Further reports on Helen Liu and her close ties to Fitzgibbon have documented her access to senior figures within the Chinese government, including the foreign minister and serving provincial governors, as well as former presidents and premiers. Others have highlighted her membership of committees close to the Peoples Liberation Army and organisations that agitate for the return of Taiwan to mainland rule.  

 

Labor has clearly been rattled by the campaign. Attorney-General Robert McClelland made the unusual step of revealing that the main spy agency, the Australian Secret Intelligence Organisation (ASIO), had informed him that it had no information indicating Helen Liu was a security risk.

 

While government ministers have accused the opposition of making racist appeals and promoting conspiracy theories, they have also stressed their "independence" from China.
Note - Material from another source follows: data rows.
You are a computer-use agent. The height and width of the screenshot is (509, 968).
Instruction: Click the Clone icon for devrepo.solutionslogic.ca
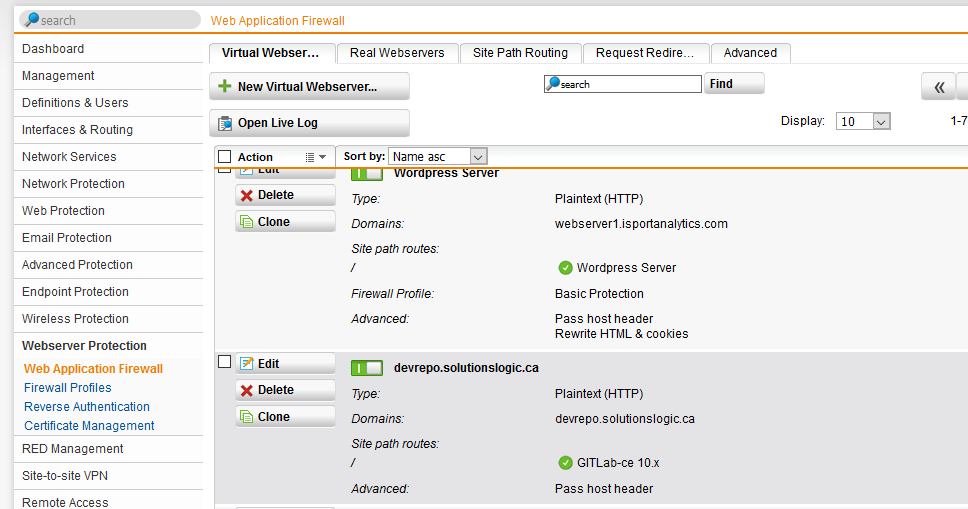246,417
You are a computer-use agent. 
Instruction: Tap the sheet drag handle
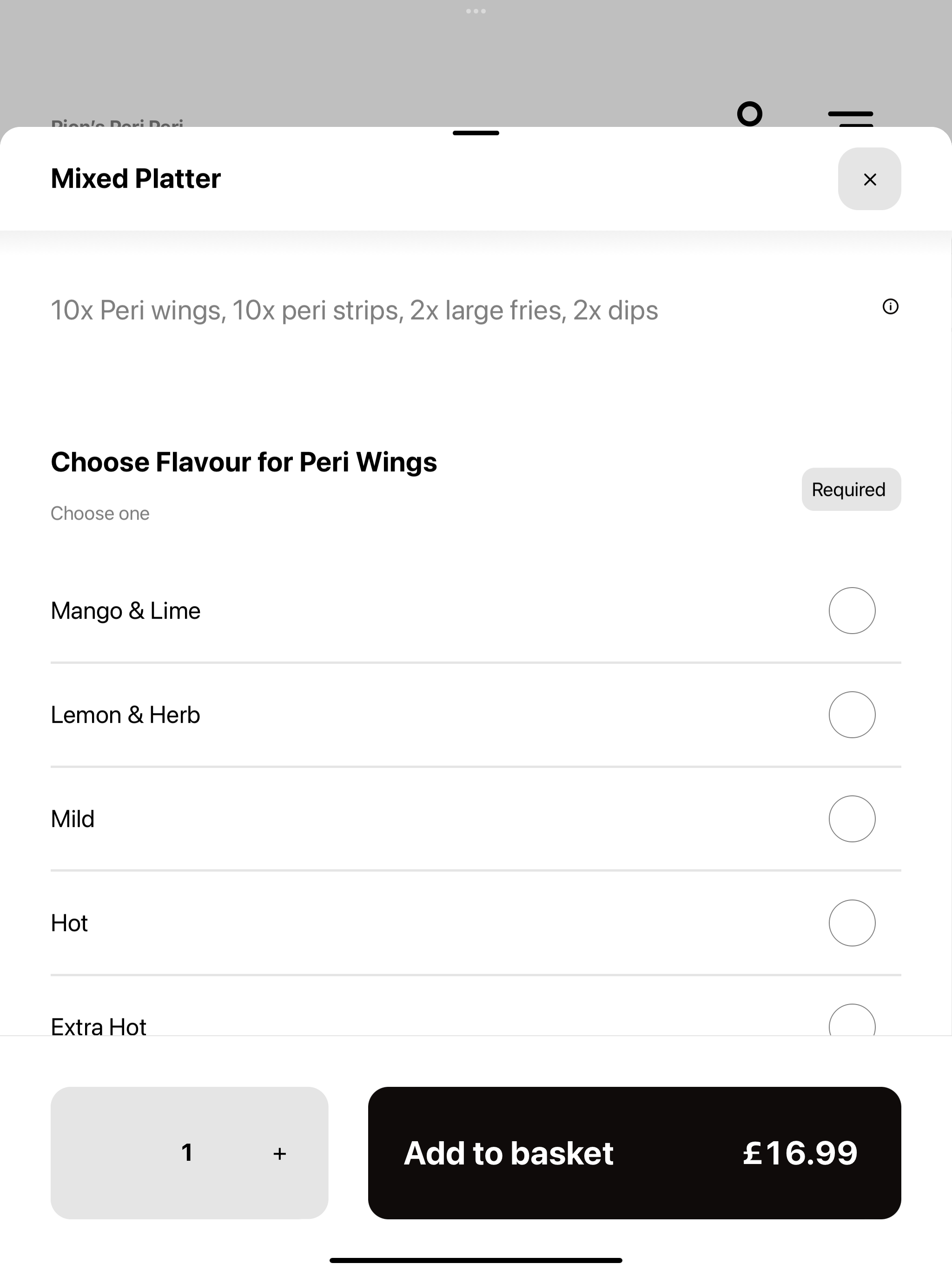(x=476, y=133)
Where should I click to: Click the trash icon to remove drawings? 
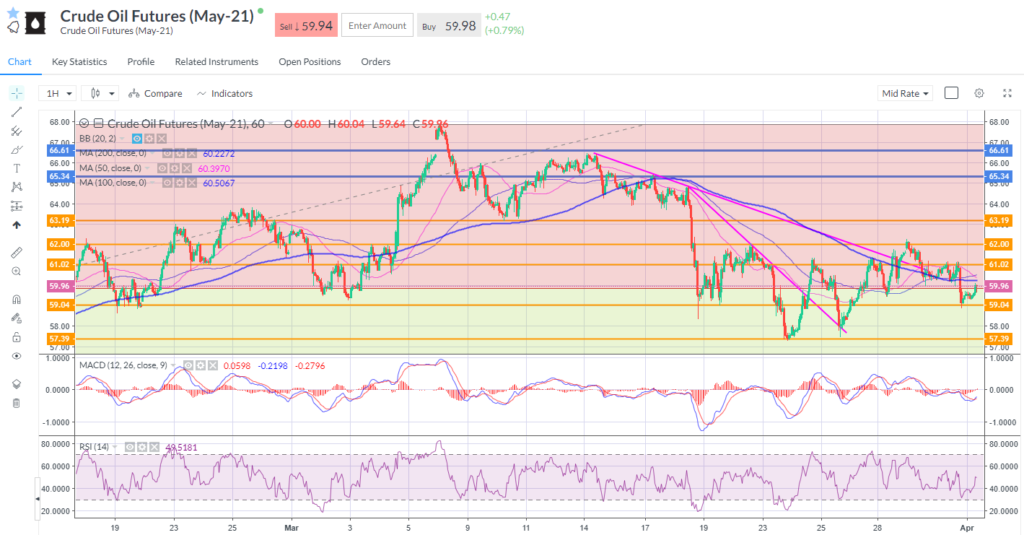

On March 28, Labor Treasurer Wayne Swan announced he was blocking the proposed $2.6 billion purchase of mining company OzMetals by Chinese firm Minmetals on national security grounds. He said his decision was based on the fact that one of the mines operated by OzMetals was too close to the Australian military facility at Woomera.

 

On March 31, Trade Minister Simon Crean, in Beijing for talks on the terms of a potential free trade agreement, declared that "at no stage have we been handmaidens to the Chinese" and insisted that no pact would be signed without major concessions from China.

 

The "Fitzgibbon affair" may well be a calculated warning to the Rudd government that it should not go too far in its reconsideration of Australian foreign policy. The incident points to the type of political realignments that could emerge in the Asia-Pacific, as the rise of China and the decline of US imperialism produce ever-greater tensions. The nightmare scenario for the Australian ruling elite is that, at some stage, it will be confronted with having to make a choice between its economic lifeline in China and its strategic alliance with the world's dominant military power, the United States.